3. Дубровин у Абреновича.
Дубровин ждал Войдана у небоскрёба, сидя в кабине фольцвагеновского микроавтобуса, в фургончике которого за перегородкой сидела Лада. Сама затея влезть по пологой стене уносящейся вверх угрюмой высотки, казалась дикой, безумной и невыполнимой, но в последнее время Николай пересмотрел многие свои жизненные установки. Мир предстал перед глазами, его, казалось бы, умудрённого человека, совсем другой стороной, которую никто никогда ему не показывал. Эту сторону не проходили в школе, в институте, о ней не говорили в семье, о ней не писала, считающаяся серьёзной, пресса. Но эта сторона мироздания существовала, даже более того, как начинал убеждаться Дубровин, именно она и определяла действительность.
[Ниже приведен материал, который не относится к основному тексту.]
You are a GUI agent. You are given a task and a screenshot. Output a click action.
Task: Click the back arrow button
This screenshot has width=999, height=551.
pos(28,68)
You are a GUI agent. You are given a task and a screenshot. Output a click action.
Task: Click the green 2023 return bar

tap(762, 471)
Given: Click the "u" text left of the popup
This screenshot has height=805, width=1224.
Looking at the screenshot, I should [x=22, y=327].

Николай вспомнил свою встречу и разговор с Абреновичем в Питере, произошедшую тогда, когда Войдан и Лада следили за офисом КРОТа.
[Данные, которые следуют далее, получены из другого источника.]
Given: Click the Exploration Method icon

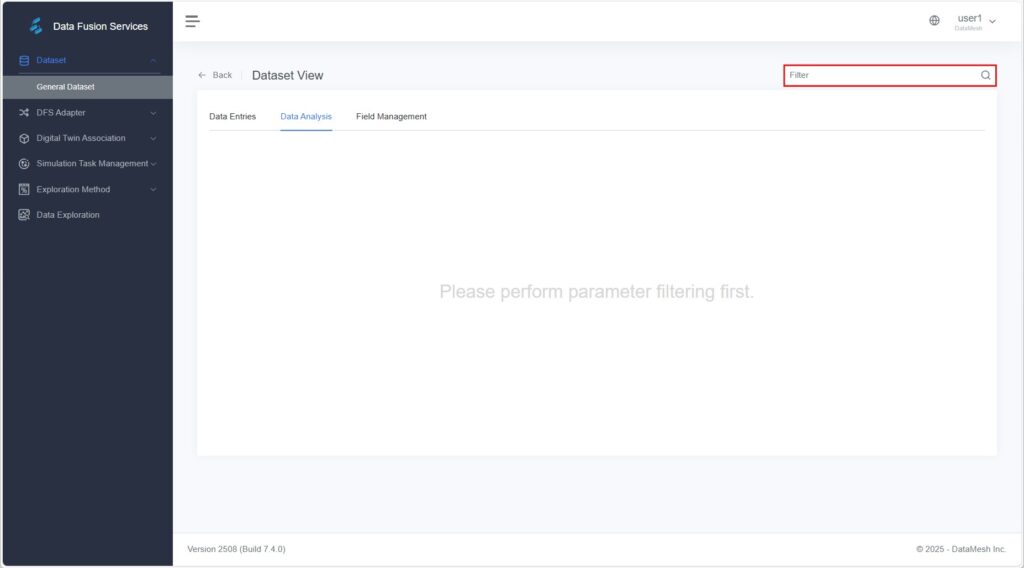Looking at the screenshot, I should 24,189.
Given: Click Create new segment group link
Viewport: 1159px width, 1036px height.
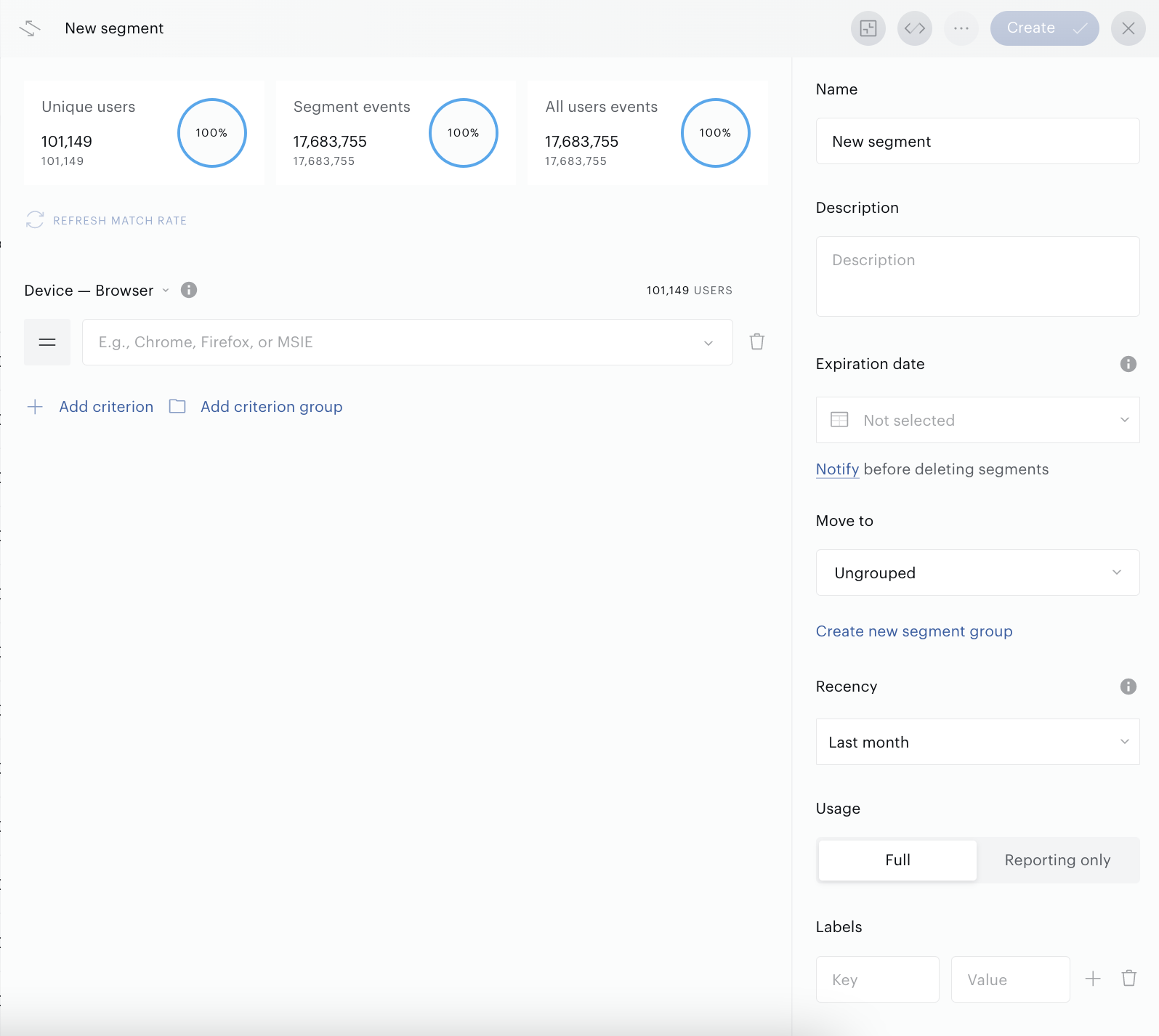Looking at the screenshot, I should point(914,631).
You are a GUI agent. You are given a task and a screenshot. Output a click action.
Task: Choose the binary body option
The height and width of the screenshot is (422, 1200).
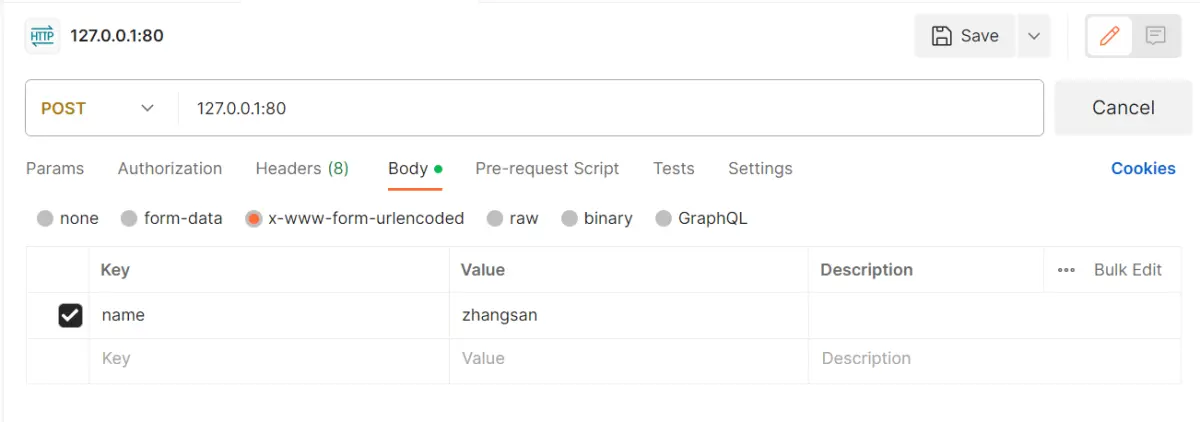click(x=569, y=218)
Кабинет Леонида Андреевича Абреновича был до отказами забит книгами в старинных переплетах, полки с которыми закрывали все стены. Несмотря на весну, было довольно холодно и сев после устроенного в честь гостя небольшого ужина играть с Дубровиным в шахматы, Абренович растопил камин, бросив туда два коротких толстых полена. Не спеша, разговаривая за игрой, они сидели уже несколько часов.
На хозяина этого небольшого загородного дома Дубровин вышел не сразу, отрабатывая последние контакты Боговикова. Абренович был прописан в городе, но чаще предавался уединению, в дачном поселке возле Комарово. Навряд ли, кто-то из его соседей предполагал, что этот постоянно сосредоточенный и в то же время постоянно улыбающийся их сосед - ассиролог, крупнейший специалист в области клинописи, иудаики, египетской иероглифики и восточных таинств.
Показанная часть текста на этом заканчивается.